As the first part is dark and full of terrors, the second is light and joyous and free…in its initial seeming. The long sweeping string strokes see to that as the low oppressive beats marked the first. This is my favorite song with Part I of the VII cycle being a very close second. Cloud’s Theme pervades this melody tying the songs of Aeris/Aerith and Tifa together between. Around 4:30 Aeris’s takes the hand of Cloud’s, and a lone viola plays this lament before the entire string section joins in. Then near 6:30 Tifa’s theme brings me to tears. Was there ever a song more forlorn? This section of VII’s symphony ends with a distorted version of Aeris’s song because it is tied to Sephiroth’s…his overshadows hers starting around 10:40. It is very subtle and initially sounds like a little major to minor switching, but then near 11:00 the unmistakable opening to One Winged Angel tears through before seeming to fade, and we think that’s it; we think we’re safe. This is the end of the song. It finishes in darkness, but this is no different from the prior, but no, it fades and then rises again with Cloud’s theme in minor while Aeris’s Theme shivers disjointed from behind. And of course the drums, the omnipresent drums that pervade Sephiroth’s leitmotif to beat in warning of what is yet to come. Just listening to it is terrifying, and the last notes that fade are the cacophonous tones of the beginning of OWA as if reminding us the cycle will come again and again and again. Even near the end it refuses to fade until the last moment and my hair stands on end.

Aeris’s, Tifa’s, and Cloud’s songs wind and skirl together in the most beautiful amalgamation I’ve ever heard. Strains of each flow through each other in a sumptuous, glorious swell. It is sweeping and grand and even Seph’s song fits in to make a dark binding in the end with Aeris’s. It is the unity of opposites made to sing.

Final Fantasy VII (Symphony in Three Movements): The Planet’s Crisis

Cloud’s theme and Sephiroth’s song run throughout all three of these pieces to show the struggle against corruption vs. the bending to its will. This medley is literally the end game when all hopes and prayers rest on one dead maid. It is based on World Crisis from the OST. We get to hear some of the Cosmo Canyon theme at the start, but even still the concise beats of One Winged Angel creep in. Then around 3:15 is a gorgeous rendition of Cid’s song. The music then tumbles into turmoil. Will we live or will we die? Shall we have a second chance? Around 10:00 we receive our answer and (supposed) salvation. Every single note of this section paints the picture of unending light falling from the sky, but will it save or smite us? The original game left this question in the minds of the players. We of course have our answer now; however, the more existential, “Did we deserve it?” remains to the ages.
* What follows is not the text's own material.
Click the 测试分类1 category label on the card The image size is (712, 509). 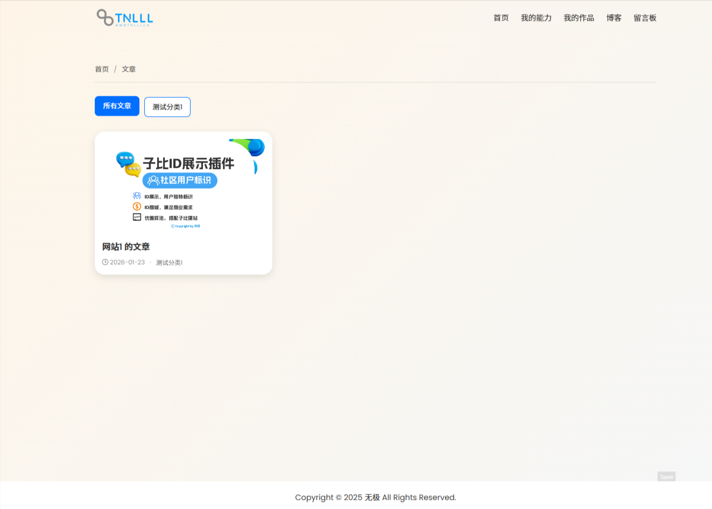[x=168, y=262]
Encore: Final Fantasy VII (Continue?)

There is a music box type sound in this medley starting near 3:00 as if everything that’s happened is a child’s woeful dream. There…is a theory about that with respect to Aeris as she is the first and last person you see in the game making the story a book end and providing some to speculate about what really did happen. Near the end of this glorious extra there is that one strain of music associated with Sephiroth. It is first heard during the Nibelheim Incident in the basement of the Shinra Mansion where Sephiroth waits…initially the melody is hardly even that being only bells and drums, but then the organ comes in what I have heard described as the “music of evil.”

It is as dark and minor as you will ever get, but in Final Symphony at the end it is made pure. In my article Major/Minor Switching I discuss how switching from minor to major usually ends in a cacophonous disaster with my example being One Winged Angel switched from its original E minor to G major. It was just…wrong, but Final Symphony has done what that video could not in taking the brief phrase in “Those Chosen by the Planet” and making the switch to minor work. It does not make the song joyous; however, terror changes to forlorn with the barest hint of hope. This is the essence of Final Fantasy VII.

The final encore is a conglomeration of battle themes going between VI and VII, but this is not just the base battle music. It also includes the Fierce Battle theme from VI and of course One Winged Angels falls into place from VII. It ends on a questioning note again with the beginnings of that song.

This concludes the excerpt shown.